== Fragmento del documento ==
========================================
Afirmar que “el tribalismo empuja a dejarnos llevar por la basta percepción medio ciega y medio sorda que nos proveyó la azarosa evolución darwiniana para sobrevivir en un contexto donde los grupos mayores de 150 individuos se dividían en dos y se convertían en enemigos acérrimos, persiguiendo siempre las mínimas diferencia que justificaran la escisión”, es cuando menos un prejuicio que obvia la posibilidad de que los grupos tribales no compitan sino que cooperen.
Muchas de “las culturas indígenas” en todo el mundo son culturas tribales (¿todas?…) Muchas de esas culturas indígenas representan valores comunitarios que merecen respeto. Desprestigiar el concepto de tribalismo, asociándolo a un supremacismo agresivo, me parece injusto y desafortunado.
Es posible que las tribus patriarcales tiendan hacia la conquista, el sometimiento y la acaparación de poder, de patrimonio, de territorio… Y es cierto que las tribus matrifocales tienden a la gestación y la crianza de personas, de comunidades, de proyectos…
El punto de vista matrifocal es un punto de vista que favorece el desarrollo de formas de relación basadas en la cooperación en lugar de la competición.
========================================
== Datos registrados ==
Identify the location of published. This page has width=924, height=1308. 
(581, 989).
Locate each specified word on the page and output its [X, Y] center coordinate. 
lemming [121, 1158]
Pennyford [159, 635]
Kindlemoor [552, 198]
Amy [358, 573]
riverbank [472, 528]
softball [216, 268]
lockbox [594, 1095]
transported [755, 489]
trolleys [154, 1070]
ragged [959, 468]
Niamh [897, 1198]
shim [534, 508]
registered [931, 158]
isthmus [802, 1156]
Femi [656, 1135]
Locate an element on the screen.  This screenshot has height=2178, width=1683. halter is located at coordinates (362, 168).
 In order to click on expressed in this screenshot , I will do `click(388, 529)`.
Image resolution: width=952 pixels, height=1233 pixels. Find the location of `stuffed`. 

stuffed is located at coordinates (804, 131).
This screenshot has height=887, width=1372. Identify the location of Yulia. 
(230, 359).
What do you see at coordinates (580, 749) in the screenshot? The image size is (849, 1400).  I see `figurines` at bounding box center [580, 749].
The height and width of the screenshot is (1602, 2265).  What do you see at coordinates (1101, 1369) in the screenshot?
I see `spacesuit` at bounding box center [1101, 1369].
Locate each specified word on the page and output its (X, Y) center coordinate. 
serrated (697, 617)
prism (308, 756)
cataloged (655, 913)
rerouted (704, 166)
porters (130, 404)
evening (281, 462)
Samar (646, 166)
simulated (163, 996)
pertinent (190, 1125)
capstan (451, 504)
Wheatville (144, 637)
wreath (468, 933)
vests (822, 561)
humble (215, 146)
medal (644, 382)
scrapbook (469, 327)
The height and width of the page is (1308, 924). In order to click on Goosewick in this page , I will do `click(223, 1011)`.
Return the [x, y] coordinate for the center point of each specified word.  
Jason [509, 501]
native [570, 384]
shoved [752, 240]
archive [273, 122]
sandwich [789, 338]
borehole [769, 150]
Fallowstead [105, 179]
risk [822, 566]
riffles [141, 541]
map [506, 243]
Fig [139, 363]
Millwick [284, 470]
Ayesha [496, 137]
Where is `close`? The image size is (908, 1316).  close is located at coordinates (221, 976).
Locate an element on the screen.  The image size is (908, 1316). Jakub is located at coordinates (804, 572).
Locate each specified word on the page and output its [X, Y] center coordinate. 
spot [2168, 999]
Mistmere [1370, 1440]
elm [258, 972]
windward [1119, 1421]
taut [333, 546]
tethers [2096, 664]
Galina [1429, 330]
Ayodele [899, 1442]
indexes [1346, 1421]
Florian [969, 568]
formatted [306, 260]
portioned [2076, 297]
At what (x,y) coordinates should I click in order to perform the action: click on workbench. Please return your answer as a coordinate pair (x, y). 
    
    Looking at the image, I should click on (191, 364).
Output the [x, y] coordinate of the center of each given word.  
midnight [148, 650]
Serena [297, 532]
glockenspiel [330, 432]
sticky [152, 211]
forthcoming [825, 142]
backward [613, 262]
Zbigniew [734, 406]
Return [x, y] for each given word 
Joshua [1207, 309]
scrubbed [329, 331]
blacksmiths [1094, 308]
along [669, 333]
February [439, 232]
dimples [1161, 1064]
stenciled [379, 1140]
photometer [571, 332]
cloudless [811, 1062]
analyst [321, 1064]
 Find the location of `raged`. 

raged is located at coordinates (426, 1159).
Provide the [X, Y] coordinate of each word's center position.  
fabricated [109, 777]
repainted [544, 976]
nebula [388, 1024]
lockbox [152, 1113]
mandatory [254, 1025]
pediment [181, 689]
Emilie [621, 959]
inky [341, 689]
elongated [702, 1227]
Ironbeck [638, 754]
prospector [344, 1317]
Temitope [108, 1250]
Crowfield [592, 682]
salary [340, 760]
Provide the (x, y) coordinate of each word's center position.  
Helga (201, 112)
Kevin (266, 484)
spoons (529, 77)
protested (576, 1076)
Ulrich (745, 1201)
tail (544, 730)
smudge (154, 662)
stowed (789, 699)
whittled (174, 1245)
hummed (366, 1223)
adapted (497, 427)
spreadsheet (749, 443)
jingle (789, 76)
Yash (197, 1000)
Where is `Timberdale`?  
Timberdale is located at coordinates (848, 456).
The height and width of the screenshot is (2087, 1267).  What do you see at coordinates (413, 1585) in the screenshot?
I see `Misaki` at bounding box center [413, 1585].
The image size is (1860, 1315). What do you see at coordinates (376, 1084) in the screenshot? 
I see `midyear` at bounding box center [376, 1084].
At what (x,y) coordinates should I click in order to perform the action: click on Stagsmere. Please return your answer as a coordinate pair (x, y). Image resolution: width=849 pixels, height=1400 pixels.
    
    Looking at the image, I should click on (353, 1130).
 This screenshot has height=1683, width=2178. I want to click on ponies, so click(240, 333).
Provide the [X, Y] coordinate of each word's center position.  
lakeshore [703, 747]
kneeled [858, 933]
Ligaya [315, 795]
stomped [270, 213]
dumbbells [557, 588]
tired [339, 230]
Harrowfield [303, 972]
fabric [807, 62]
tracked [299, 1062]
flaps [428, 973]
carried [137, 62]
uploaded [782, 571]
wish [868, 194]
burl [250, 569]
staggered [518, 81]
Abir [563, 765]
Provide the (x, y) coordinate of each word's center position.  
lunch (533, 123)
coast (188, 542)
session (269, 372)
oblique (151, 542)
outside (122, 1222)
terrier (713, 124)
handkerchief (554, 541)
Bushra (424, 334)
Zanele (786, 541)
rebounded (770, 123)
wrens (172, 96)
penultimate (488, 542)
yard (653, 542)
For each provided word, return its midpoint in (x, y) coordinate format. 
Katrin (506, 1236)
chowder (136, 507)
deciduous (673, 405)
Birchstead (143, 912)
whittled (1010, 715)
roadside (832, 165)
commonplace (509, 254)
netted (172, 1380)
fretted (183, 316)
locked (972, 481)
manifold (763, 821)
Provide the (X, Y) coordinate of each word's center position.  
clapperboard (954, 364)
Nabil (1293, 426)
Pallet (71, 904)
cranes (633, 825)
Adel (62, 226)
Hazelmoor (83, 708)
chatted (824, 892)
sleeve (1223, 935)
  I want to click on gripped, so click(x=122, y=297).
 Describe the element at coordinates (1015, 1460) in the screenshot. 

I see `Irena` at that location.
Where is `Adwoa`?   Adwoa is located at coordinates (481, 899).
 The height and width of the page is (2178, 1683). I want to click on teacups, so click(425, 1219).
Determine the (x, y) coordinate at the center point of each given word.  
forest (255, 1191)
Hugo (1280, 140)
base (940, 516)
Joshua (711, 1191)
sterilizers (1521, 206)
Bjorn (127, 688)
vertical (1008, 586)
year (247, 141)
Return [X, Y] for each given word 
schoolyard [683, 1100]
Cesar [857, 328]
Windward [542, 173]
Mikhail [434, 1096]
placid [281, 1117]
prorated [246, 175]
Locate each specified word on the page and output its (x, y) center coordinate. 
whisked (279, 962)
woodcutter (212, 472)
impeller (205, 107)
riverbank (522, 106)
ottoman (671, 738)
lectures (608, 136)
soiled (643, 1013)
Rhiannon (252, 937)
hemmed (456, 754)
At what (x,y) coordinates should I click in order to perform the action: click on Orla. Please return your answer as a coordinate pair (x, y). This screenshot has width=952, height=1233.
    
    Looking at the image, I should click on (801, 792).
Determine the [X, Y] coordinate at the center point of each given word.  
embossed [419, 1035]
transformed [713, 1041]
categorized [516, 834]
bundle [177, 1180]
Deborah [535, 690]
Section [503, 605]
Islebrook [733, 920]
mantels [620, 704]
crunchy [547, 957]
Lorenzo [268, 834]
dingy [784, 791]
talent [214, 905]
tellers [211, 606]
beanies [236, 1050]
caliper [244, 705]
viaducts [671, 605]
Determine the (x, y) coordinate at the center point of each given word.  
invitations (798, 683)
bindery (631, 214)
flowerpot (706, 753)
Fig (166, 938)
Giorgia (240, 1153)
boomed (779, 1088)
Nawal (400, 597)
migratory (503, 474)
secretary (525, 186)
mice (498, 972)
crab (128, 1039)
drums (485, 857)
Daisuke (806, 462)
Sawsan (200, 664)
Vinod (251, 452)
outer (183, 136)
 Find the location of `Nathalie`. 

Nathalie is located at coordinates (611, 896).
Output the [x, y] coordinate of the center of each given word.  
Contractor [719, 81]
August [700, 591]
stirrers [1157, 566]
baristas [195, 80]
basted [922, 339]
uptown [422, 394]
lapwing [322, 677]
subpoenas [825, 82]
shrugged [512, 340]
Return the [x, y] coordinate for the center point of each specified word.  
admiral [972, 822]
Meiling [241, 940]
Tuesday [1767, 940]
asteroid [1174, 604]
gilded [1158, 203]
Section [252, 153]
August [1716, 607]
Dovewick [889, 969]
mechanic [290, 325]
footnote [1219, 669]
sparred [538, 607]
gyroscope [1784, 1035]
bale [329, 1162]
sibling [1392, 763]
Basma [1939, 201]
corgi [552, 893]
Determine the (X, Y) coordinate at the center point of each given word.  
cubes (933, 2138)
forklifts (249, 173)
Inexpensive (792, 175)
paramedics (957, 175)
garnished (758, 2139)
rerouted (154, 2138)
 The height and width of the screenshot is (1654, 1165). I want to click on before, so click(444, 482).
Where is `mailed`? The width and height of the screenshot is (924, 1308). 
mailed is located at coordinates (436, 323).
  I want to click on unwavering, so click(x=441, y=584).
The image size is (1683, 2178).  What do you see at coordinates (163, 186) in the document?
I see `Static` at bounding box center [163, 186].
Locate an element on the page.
========================================
Copia palabra por palabra el fragmento completo sobre el tribalismo. Este material es independiente del fragmento.

Afirmar que “el tribalismo empuja a dejarnos llevar por la basta percepción medio ciega y medio sorda que nos proveyó la azarosa evolución darwiniana para sobrevivir en un contexto donde los grupos mayores de 150 individuos se dividían en dos y se convertían en enemigos acérrimos, persiguiendo siempre las mínimas diferencia que justificaran la escisión”, es cuando menos un prejuicio que obvia la posibilidad de que los grupos tribales no compitan sino que cooperen.
Muchas de “las culturas indígenas” en todo el mundo son culturas tribales (¿todas?…) Muchas de esas culturas indígenas representan valores comunitarios que merecen respeto. Desprestigiar el concepto de tribalismo, asociándolo a un supremacismo agresivo, me parece injusto y desafortunado.
Es posible que las tribus patriarcales tiendan hacia la conquista, el sometimiento y la acaparación de poder, de patrimonio, de territorio… Y es cierto que las tribus matrifocales tienden a la gestación y la crianza de personas, de comunidades, de proyectos…
El punto de vista matrifocal es un punto de vista que favorece el desarrollo de formas de relación basadas en la cooperación en lugar de la competición.